§ Passage du texte:

━━━

Bac : promotion galère

Du choix de la filière pédagogique aux formalités administratives, l’inscription à l’université est un véritable chemin de croix pour les nouveaux bacheliers, dont le nombre a littéralement explosé.

Deux bacheliers sur trois sont des bachelières, ce qui préfigure une féminisation de l’élite. © Louiza Ammi

Deux bacheliers sur trois sont des bachelières, ce qui préfigure une féminisation de l’élite. © Louiza Ammi

Publié le 31 août 2010 Lecture : 4 minutes.

Du jamais vu depuis l’indépendance : sur trois candidats au baccalauréat, deux ont obtenu leur sésame pour l’université, soit un taux de réussite de 61%. Mieux : sur trois nouveaux bacheliers, deux sont des bachelières. Une tendance apparue ces dernières années et qui préfigure une plus grande féminisation de l’élite. Selon Abou Bakr Benbouzid, ministre de l’Éducation nationale, « il n’y a pas de secret, les réformes introduites dans le système éducatif en 2003 portent leurs premiers fruits ».

━━━

Lignes indiquant l'emplacement des cibles

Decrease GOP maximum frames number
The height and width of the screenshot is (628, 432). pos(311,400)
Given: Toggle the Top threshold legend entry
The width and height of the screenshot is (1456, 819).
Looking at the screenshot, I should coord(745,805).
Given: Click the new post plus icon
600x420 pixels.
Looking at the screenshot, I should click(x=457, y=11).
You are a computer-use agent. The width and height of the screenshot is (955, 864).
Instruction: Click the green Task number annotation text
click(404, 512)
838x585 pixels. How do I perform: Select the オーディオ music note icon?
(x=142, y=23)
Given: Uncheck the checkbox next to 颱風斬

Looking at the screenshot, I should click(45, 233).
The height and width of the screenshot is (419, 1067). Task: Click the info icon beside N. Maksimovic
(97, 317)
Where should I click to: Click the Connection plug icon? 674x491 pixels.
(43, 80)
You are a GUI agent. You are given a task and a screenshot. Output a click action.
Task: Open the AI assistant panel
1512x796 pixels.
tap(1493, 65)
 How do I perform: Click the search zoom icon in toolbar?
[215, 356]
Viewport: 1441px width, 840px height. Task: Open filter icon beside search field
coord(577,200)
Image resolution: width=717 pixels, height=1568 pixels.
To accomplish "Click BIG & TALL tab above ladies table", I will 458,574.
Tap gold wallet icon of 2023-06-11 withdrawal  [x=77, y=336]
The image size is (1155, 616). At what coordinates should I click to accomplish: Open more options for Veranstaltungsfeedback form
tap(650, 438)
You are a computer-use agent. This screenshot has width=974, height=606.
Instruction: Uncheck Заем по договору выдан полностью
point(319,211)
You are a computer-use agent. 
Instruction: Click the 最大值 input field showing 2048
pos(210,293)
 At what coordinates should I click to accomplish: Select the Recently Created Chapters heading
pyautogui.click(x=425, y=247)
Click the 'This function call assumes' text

━━━

§ Les consignes:
a – Reproduisez à l'identique le passage de l'article sur le bac qui va de "Bac : promotion" jusqu'à "a littéralement explosé.".
b – Résumez l'article sur le bac en deux phrases.

§ Réponses aux consignes:
a –
Bac : promotion galère

Du choix de la filière pédagogique aux formalités administratives, l’inscription à l’université est un véritable chemin de croix pour les nouveaux bacheliers, dont le nombre a littéralement explosé.

b – L'inscription à l'université est un véritable chemin de croix pour les nouveaux bacheliers, dont le nombre a explosé avec un taux de réussite de 61 %, du jamais vu depuis l'indépendance. Deux nouveaux bacheliers sur trois sont des bachelières, et pour le ministre de l'Éducation nationale Abou Bakr Benbouzid, les réformes introduites dans le système éducatif en 2003 portent leurs premiers fruits.